Footage from the first ever firings of a Brimstone 2 missile from an Apache AH-64E.
Fired from a M299 launcher, and using a telemetry missile with no warhead, this proves Brimstone can be integrated on to an Apache. The highly regarded Brimstone precision is clearly seen.
A Boeing flight test engineer who witnessed the trials said:
“The mmW autonomous shot from a moving and banking platform against an off-axis target with the missile hitting the tank’s turret ring was the most aggressive shot I have ever seen in my 30 years of the Apache programme.”
A spokesperson for the MoD said at the time:
“During June, MBDA is being funded by MoD to carry out risk reduction/proof of concept firings of Brimstone off an AH64E using the Modernized Target Acquisition Designation Sight and fire-control radar. These firings support MBDA’s proposed missile solution for the UK buy of AH64E — Future Attack Helicopter Weapon (FAHW) — an enhanced Brimstone specifically designed to meet the British Army’s attack helicopter needs.”
Brimstone 2 will have an improved seeker, a more modular design and improvements to airframe and software for “an overall increase in performance with improvements in range and engagement footprint” including a “more than 200% increase” in maximum range.

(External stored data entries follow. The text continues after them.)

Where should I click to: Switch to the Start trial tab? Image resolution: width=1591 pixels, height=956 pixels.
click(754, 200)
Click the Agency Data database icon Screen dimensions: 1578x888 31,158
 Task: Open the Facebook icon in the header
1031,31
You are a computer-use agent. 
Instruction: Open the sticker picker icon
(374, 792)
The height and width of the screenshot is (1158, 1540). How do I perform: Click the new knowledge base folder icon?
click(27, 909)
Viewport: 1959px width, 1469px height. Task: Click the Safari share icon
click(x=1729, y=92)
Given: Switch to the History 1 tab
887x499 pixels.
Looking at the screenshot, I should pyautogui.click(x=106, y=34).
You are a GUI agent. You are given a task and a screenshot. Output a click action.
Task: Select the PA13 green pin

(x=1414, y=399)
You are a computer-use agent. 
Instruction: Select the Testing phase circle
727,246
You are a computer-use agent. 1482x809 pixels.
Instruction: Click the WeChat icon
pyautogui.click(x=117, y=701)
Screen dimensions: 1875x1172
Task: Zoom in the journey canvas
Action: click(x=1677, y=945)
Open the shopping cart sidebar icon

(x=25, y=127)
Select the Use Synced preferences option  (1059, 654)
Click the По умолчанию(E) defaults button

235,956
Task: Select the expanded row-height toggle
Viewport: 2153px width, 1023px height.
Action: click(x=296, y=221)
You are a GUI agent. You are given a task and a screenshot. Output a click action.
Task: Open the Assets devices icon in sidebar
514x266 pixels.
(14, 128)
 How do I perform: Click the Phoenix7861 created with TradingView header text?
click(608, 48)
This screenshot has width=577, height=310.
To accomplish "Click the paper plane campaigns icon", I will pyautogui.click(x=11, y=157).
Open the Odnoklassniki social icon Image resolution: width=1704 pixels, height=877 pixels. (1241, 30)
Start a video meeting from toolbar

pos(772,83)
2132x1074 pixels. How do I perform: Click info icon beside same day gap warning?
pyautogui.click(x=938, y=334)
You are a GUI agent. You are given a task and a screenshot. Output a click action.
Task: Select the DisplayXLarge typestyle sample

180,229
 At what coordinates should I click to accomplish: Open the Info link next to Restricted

In 2015, the United Kingdom requested the re-manufacture of fifty WAH-64 Apache helicopters to AH-64E Apache Guardian standard and this was quickly approved by the United States. It is understood that Boeing is offering the helicopters at a lower price by tacking them on to the end of a larger Apache order from the US military.
The AH-64E variant features improved digital connectivity over previous models, the Joint Tactical Information Distribution System, more powerful T700-GE-701D engines with upgraded transmission to accommodate more power, capability to control unmanned aerial vehicle, full IFR (Instrument Flight Rules) capability, improved landing gear and additional upgrades.